Clive's personal story drives him to do the gruelling walk – he has previously travelled 450 miles around the perimeter of Wales carrying the heavy cross, and undertook a 750-mile trip a year later.
He’s walked with it from Land’s End to John O’Groats, and also made the journey from Holyhead to Cardiff in 2012. Clive has also completed several marathons carrying the cross, and plans to take part in Cardiff’s half marathon on October 4.
Clive has has a real passion for prison ministry and helping inmates who have given their lives to Christ to settle into a church and adjust to their new Christian life. Clive, who has served time in prison himself, said:
“I was born into a family with my mother, brother and sister being severely disabled and felt pressures of life very early on due to being the only able-bodied person in my family. I never felt that anyone loved me, and felt alone, different and rejected.
“My first conviction was at the age of 11 for shoplifting. I began sniffing glue, gas, petrol and other substances to escape life. At this time I befriended some people from a care home and unfortunately was sexually abused by one of them. When I was 14 I’d had enough and attempted suicide, not a cry for help, just concluded that if I didn't like me, how could anyone else?
“I developed a drink problem by the age of 15, being quite proud of how much I could drink, and making my own home brew. Burgling houses kept me in pocket. School was my most disliked place, I often paid my mother to stay at home. I was caught again at 15, this time actually in the house I was burgling and received a probation order.

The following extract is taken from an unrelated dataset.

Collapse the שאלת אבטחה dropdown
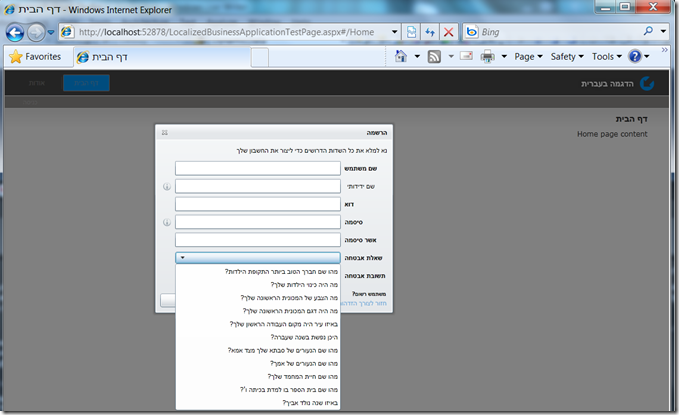 (184, 258)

“At 18 years old, a neighbour asked if I wanted to go a meeting where they prayed for the sick, 'Bible bashers' I said, 'well we do pray' she said. I wasn't keen to go, but her son was going, so I went too. An ex-highway patrolman from America was speaking. I repeated a simple prayer after this man, and something happened, I wasn't even sure what it was! I just felt clean inside, brand new! No drink or drug had ever made me feel like that. And I changed. A couple of my family became Christians too, my mother included and experienced God in a new way.
“Everything was great for around two years but then I met a homeless man and began drinking again, like I was making up for lost time! Lost my job, my flat was repossessed and I ended with a six-year prison sentence for robbery.
“I actually found prison life pretty easy, washing was done, food was cooked and someone held the keys – no responsibility but it was here I was given an opportunity to look back on my life. Why I kept getting it wrong. Why I was the kind of person I was, time to look at my family. The only thing I did miss was freedom.
“I served 3½ years of the six-year sentence and on my last day, I sat and looked out of the window, and thought ‘I can be in and out of prison for the rest of my life or I can mean that prayer I said ... Jesus, my life belongs to you.’ It was then a significant change took place, the way I see it now, God kept His promise and stayed with me. I was released, got a job, married Fiona, we had three girls and I've been a full time evangelist with Counties for 13 years.
“I am now involved with prison work visiting Prescoed Prison to lead a service and also helping those released by teaching successful living in Christ. My heart is to 'teach successful living' upon release. Becoming a Christian whilst in prison is great! But the problem is that you only know the life you led before prison, and it certainly isn't the same upon release, many are set free from prison but remain captive to prison life, or in bondage to worldly life.
“My experience tells me that my nature wants to do the things I know, and I have to choose daily to do things Jesus wants me to do. A current friend at Prescoed recently said, ' I found Jesus on my first day in prison, and I've never been so happy, I'm afraid it will stop when I get out'.
"These guys need support upon release, and that's another area we can help. By keeping contact with these men, helping them find a suitable place of worship, attending with them for a couple of weeks to settle in.”